**What you are asked to do:** Comb through the entries for "editor" and pull out each line that holds it.
::: Supplied information :::
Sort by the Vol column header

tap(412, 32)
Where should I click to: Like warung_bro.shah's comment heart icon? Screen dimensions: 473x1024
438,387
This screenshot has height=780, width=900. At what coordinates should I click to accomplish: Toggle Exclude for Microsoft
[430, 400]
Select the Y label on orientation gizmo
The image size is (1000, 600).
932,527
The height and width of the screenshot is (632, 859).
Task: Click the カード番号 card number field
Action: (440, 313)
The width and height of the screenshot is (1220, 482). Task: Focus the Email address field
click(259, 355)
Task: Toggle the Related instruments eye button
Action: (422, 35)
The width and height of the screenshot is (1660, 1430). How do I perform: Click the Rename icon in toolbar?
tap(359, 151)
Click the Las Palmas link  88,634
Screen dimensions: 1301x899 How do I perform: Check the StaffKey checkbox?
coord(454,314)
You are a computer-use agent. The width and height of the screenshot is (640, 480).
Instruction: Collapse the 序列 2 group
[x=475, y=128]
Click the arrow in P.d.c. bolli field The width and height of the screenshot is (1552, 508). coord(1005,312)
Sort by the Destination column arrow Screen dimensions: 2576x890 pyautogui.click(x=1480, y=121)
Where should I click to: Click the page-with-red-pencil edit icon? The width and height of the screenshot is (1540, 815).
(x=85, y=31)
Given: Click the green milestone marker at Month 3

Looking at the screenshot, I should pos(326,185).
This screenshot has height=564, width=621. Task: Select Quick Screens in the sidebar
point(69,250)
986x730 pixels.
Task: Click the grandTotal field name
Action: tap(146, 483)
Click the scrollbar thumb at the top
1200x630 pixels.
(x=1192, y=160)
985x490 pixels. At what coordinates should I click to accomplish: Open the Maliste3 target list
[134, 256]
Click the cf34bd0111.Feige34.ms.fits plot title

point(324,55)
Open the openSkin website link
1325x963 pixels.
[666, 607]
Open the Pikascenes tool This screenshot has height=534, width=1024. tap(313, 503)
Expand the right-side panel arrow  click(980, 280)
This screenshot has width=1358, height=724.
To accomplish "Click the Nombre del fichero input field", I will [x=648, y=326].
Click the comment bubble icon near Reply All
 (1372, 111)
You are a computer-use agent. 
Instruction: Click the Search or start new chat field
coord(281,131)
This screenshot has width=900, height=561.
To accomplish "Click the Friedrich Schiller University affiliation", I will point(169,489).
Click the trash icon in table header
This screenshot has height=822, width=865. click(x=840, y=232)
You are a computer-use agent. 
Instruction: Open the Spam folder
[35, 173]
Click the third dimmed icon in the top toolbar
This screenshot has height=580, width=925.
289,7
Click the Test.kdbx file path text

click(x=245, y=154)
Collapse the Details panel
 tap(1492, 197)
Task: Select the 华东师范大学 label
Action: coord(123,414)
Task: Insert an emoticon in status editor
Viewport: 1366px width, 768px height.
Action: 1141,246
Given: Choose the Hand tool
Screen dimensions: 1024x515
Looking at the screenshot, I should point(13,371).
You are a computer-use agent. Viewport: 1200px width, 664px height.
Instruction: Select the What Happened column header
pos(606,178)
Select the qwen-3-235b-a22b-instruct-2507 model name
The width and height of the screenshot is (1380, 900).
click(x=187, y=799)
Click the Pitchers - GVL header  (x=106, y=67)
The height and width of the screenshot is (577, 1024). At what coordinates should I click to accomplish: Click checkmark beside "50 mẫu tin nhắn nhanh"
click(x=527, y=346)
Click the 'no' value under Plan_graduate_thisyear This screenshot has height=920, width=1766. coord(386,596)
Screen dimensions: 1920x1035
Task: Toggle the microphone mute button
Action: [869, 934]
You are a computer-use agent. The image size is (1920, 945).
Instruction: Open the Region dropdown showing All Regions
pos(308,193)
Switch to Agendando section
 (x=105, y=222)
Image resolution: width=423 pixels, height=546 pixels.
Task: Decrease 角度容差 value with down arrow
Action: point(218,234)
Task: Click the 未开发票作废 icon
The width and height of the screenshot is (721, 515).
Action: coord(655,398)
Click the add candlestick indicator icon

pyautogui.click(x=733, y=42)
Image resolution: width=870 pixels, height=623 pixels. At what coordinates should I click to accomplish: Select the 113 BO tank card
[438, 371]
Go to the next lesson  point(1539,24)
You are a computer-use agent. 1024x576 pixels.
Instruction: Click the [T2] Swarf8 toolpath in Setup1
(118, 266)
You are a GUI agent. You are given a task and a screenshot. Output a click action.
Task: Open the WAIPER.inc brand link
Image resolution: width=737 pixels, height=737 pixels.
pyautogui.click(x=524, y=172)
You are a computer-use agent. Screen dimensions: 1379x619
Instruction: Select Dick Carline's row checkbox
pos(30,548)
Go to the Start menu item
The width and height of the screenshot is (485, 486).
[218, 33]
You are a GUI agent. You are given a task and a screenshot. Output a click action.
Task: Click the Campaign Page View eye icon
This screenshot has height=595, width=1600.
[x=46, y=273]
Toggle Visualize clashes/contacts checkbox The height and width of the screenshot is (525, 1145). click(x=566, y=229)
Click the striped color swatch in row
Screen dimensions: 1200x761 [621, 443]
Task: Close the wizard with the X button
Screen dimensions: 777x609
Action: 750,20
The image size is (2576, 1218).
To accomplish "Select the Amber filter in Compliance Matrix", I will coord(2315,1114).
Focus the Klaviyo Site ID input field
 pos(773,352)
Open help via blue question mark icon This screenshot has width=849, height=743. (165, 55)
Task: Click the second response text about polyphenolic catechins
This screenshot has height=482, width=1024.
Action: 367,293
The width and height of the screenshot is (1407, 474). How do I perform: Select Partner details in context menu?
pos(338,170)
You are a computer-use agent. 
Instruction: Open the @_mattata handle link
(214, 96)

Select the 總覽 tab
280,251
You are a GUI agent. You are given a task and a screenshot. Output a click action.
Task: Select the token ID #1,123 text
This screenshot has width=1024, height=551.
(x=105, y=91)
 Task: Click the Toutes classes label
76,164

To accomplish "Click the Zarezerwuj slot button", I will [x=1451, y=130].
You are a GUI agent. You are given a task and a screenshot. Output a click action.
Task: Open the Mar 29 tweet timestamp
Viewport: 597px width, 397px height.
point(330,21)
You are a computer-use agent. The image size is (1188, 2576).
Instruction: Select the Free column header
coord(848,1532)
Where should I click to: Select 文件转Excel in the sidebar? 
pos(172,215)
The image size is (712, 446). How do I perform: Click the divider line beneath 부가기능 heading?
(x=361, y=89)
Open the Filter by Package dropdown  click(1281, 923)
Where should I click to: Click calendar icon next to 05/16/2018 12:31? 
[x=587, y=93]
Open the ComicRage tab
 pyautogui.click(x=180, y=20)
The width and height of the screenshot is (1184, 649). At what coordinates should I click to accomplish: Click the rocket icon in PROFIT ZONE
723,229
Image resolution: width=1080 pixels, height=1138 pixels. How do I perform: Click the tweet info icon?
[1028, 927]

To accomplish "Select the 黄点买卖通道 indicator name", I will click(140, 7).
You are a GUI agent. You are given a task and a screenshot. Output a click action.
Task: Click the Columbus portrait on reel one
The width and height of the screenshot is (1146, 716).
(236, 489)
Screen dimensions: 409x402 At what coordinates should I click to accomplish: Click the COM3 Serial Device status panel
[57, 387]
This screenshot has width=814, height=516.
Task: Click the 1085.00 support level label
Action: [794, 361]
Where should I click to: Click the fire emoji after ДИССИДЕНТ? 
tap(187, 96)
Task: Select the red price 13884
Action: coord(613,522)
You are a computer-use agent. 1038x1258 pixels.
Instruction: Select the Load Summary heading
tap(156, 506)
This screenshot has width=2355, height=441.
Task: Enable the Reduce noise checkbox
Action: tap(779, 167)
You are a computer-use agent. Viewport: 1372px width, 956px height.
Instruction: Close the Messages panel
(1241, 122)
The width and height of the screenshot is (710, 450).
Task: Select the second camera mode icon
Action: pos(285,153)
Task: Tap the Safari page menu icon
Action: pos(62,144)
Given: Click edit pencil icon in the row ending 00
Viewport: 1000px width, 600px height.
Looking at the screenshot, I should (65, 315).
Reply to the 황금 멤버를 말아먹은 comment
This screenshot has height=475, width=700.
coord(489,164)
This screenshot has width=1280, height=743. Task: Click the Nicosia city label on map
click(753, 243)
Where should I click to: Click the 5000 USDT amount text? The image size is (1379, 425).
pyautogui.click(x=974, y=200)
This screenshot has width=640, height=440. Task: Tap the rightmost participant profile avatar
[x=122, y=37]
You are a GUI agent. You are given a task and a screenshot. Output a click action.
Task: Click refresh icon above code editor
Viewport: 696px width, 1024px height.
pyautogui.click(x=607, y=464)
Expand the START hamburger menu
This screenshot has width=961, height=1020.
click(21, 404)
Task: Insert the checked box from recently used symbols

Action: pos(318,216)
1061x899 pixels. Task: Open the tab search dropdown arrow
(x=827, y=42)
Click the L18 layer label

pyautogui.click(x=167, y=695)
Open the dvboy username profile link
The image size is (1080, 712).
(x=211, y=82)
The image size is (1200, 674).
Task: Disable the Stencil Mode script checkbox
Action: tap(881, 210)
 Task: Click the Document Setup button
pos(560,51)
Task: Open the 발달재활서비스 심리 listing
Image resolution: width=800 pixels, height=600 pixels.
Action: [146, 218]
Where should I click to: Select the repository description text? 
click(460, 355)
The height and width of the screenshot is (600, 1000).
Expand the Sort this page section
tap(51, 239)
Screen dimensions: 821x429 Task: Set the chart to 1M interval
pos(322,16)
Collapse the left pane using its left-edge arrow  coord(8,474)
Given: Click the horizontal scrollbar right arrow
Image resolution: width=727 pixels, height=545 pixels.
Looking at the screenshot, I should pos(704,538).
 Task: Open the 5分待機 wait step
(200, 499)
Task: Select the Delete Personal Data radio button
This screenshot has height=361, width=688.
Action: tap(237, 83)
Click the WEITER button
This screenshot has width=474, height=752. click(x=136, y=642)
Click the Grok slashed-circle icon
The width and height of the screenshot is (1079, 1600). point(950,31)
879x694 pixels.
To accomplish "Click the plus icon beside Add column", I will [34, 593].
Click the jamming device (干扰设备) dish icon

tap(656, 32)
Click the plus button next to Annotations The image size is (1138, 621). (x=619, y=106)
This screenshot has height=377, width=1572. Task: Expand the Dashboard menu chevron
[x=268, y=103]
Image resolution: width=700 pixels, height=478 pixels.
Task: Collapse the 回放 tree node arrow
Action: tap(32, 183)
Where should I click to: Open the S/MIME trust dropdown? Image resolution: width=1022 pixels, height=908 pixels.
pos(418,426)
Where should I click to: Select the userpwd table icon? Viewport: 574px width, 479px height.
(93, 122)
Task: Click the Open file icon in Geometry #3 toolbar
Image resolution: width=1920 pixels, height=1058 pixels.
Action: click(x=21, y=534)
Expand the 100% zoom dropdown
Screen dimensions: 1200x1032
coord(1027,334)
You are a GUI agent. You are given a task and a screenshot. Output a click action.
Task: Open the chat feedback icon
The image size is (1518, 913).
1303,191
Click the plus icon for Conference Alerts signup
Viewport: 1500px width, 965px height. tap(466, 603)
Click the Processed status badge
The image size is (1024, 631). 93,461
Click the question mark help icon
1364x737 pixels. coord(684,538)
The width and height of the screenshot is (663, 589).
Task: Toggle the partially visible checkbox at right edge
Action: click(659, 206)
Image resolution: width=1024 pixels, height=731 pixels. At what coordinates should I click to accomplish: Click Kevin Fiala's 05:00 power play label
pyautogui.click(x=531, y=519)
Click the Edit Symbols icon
:::
**Exercise solution:**
Task: Insert an emoticon in status editor
Task: Click refresh icon above code editor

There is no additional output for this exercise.